Review: Orange 1

Orange 1Orange 1 by Ichigo Takano
My rating: 4 of 5 stars

One day, Takamiya Naho receives a letter written to herself from ten years in the future. As Naho reads on, the letter recites the exact events of the day, including the transfer of a new student into her class named Naruse Kakeru.

The Naho from ten years later repeatedly states that she has many regrets, and she wants to fix these by making sure the Naho from the past can make the right decisions—especially regarding Kakeru. What’s more shocking is that she discovers that ten years later, Kakeru will no longer be with them. Future Naho asks her to watch over him closely.

Conceptually, I love this manga. A letter from your future self that tells you to fix the regrets of the past (that you are about to do) sounds out of science fiction, but other than that one part, it is purely a coming-of-age story about being young, in love, making the mistakes that you do at that age. A major arc of the story is about regrets and how small choices ultimately make big changes. The future Naho has obviously spent some time ruminating on what things led to the events that transpired (also, wow, what a perfect memory) and how she could change them. At the end of each chapter, we do get some scenes of future Naho, and her life and the regrets she lives with.

But, future Naho is a 26 year old woman who looks back on her past (albeit with a perfect memory that I can’t relate to really) while current Naho is a shy 16-year old who doesn’t speak up very much. Even though her friends encourage her to come out of her shell, there are things that take courage. Even a simple refusal, or letting her feelings be known, are difficult for her. (Side note: she may low-key have anxiety issues) And the changes future-Naho is asking of her may seem simple from an adult’s perspective, but feel huge and momentous to a teenager.
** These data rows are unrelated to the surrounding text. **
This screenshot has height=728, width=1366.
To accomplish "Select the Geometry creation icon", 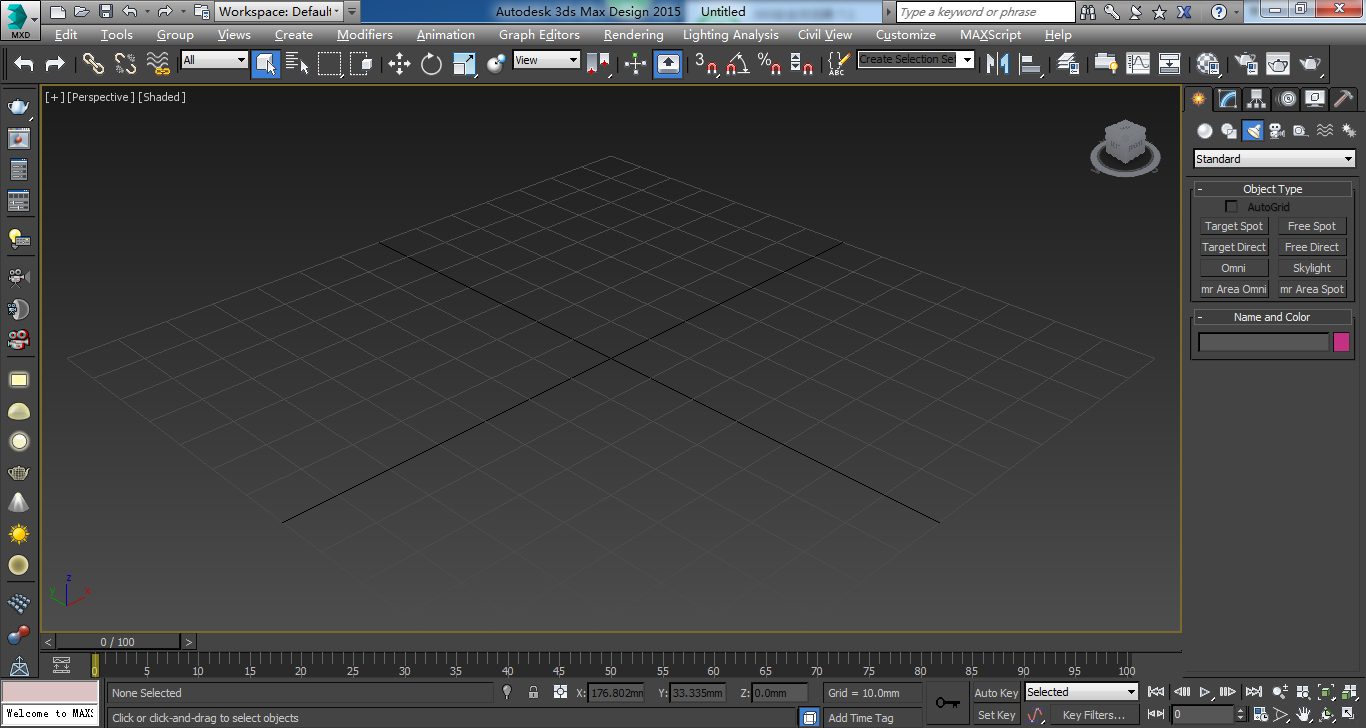I will pyautogui.click(x=1204, y=130).
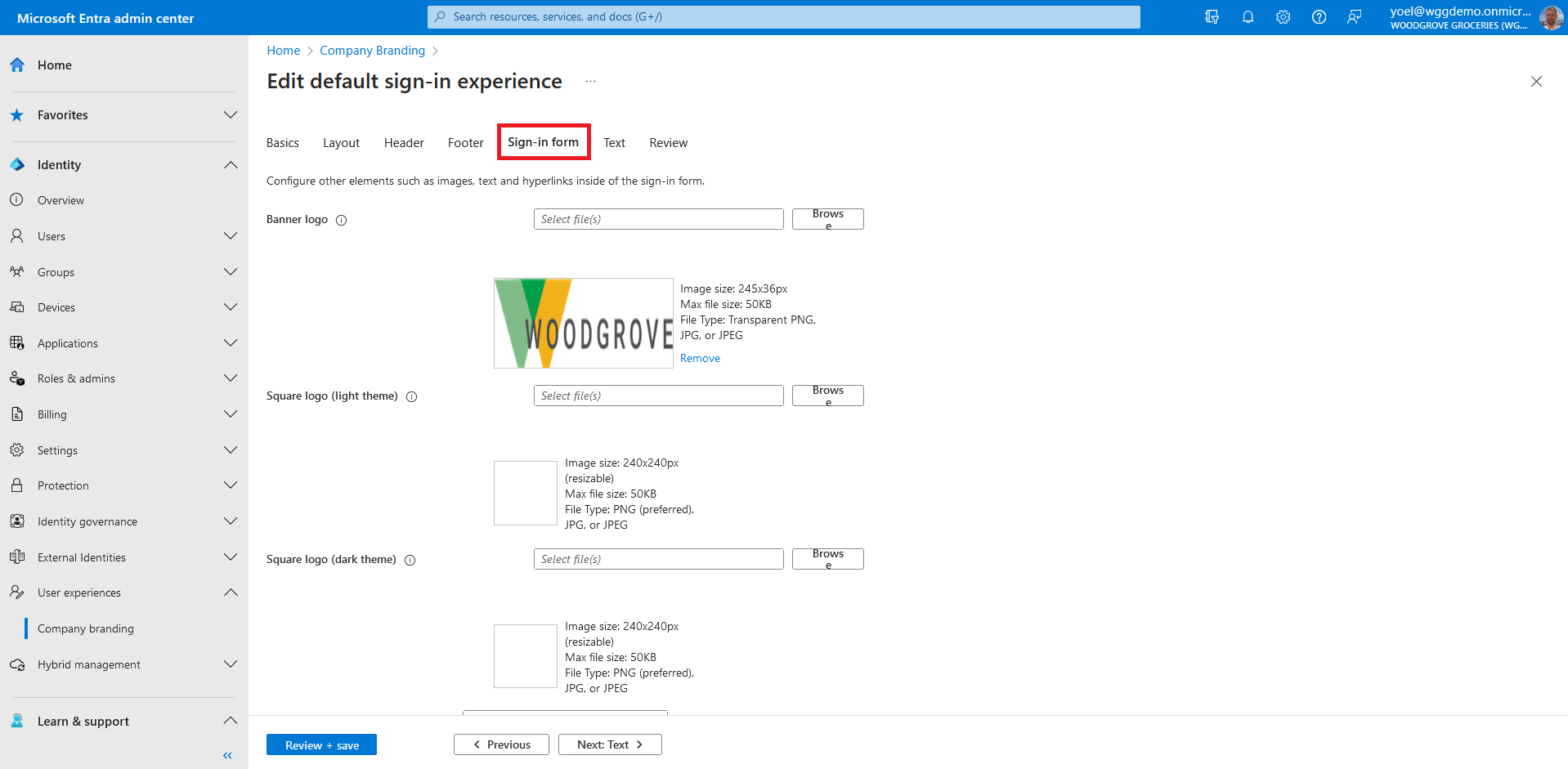
Task: Show info tooltip for Banner logo
Action: click(x=342, y=220)
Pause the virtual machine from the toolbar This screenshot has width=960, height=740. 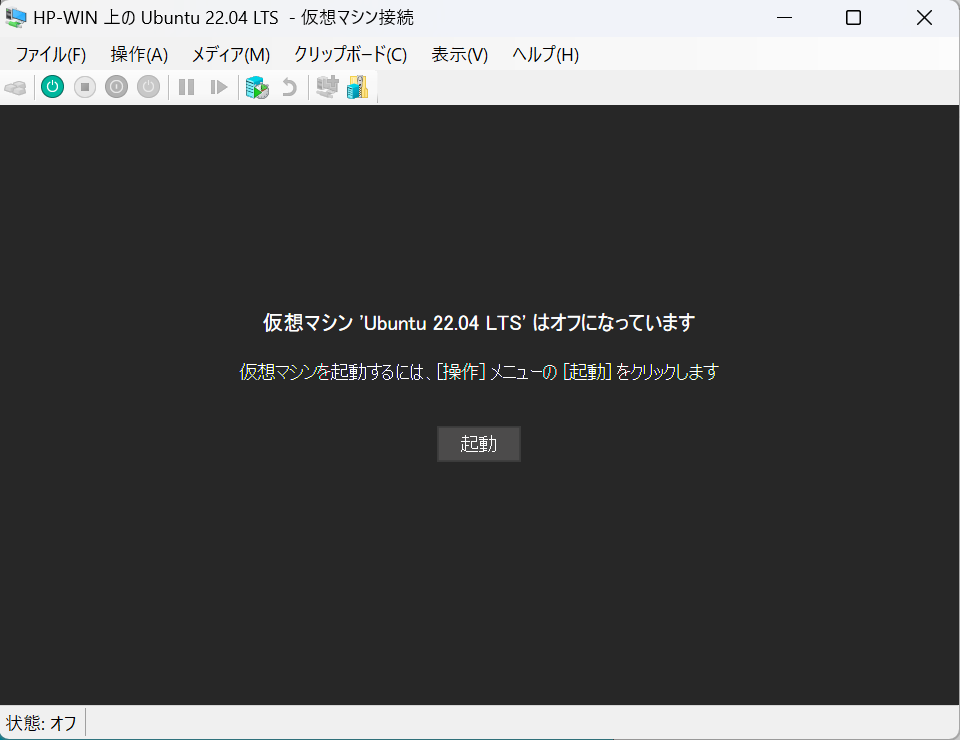(x=186, y=87)
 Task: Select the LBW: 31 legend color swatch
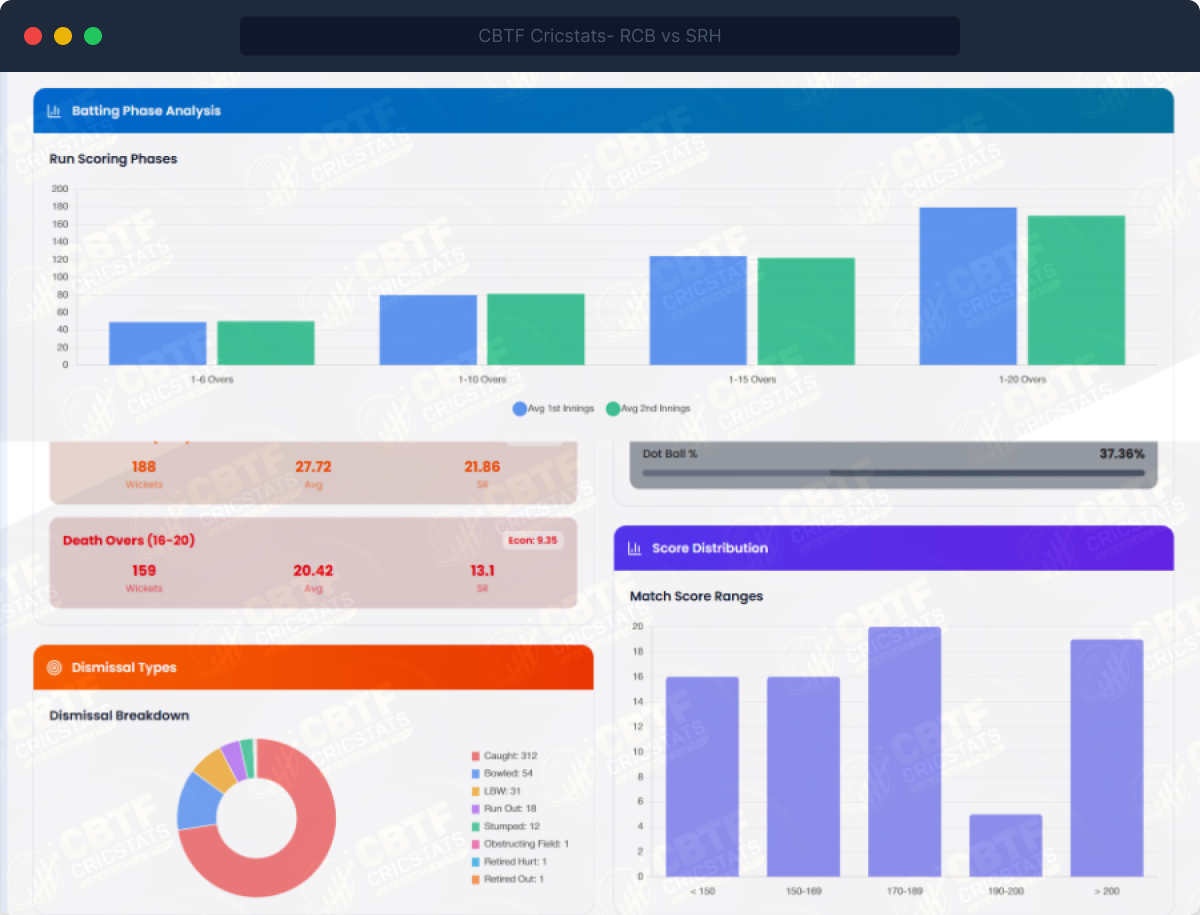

Besides the main character’s arc to save Takeru (who is dead, in the future) by looking out for him, there are many other characters worth note here. Suga is a wonderful kid, so supportive of his friends – even though you know he is carrying a torch for Naho, he doesn’t act like he feels ‘friendzoned’. He supports her as a friend, and even encourages her feelings for Takeru. And then there is Azu and Takako who seem more like side characters but I hope they get more story time in further volumes. Mid-way, there is the introduction of Ueda, a senior who takes an interest in Takeru and girl seems shady af. (Which sadly might lead to the evil ex-girlfriend trope that I hate).

Overall, it seems like an interesting manga about childhood choices and regrets of an adult.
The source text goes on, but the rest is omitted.